PASSAGE
The photo (to the left) is my earliest record with my Grandfather, sitting at the controls of an Alco FA-1.
 
Prior to "Frontier" becoming the main freight yards for the New York Central in Buffalo, the classification yards and engine terminal at Gardenville supplied most of the activitiy.
 
 
 
 
The Terminal Railway of Buffalo was part of the New York Central & Hudson River Railroad. It built the Gardenville Branch (or Gardenville Cutoff) allowing through trains to bypass Buffalo. The Terminal Railway was chartered on June 12, 1895 to connect the New York Central & Hudson River main line at Depew, going through Gardenville, to the Lake Shore and Michigan Southern Railway at Lackawanna. A double track line was built from Depew southwest to Bayview Junction ("BV" tower), creating a yard complex on the line (replaced by the modern "Frontier" yards in the mid 1950's). The line, intended to ease congestion in Buffalo, opened on September 20, 1898.

When originally built, the southwest end only provided direct access towards Buffalo, merging with the Lake Shore and Michigan Southern at Seneca Yard. The cutoff was soon built allowing for through New York City - Chicago traffic without turning at the yard. A connection was also built around 1923 from the northeast end at Depew north to the New York, West Shore & Buffalo Railroad (chartered 1880). This allowed trains on the West Shore, which paralleled the NYC, to also use the cutoff.

THE PROBLEM
Pick up the history of the Gardenville rail yards after its last sentence and carry it further.

GIVEN MATERIAL
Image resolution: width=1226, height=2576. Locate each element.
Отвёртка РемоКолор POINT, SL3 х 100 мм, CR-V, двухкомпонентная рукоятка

EXERCISE RESULT
The Terminal Railway was merged, along with the New York Central & Hudson River Railroad and the Lake Shore & Michigan Southern Railway to form the New York Central Lines in 1914. The cutoff has since been abandoned in favor of other parallel lines. A short spur running north from "GJ" (Gardenville Jct.) tower is the only remaining track on this line.

I remember dropping off my Grandfather at the Gardenville yards (Losson Road entrance) in the early 1960's and seeing various "stored" steam locomotives in the roundhouse, waiting to be scrapped. The yards were eventually abandoned.  

I miss my Grandfather.....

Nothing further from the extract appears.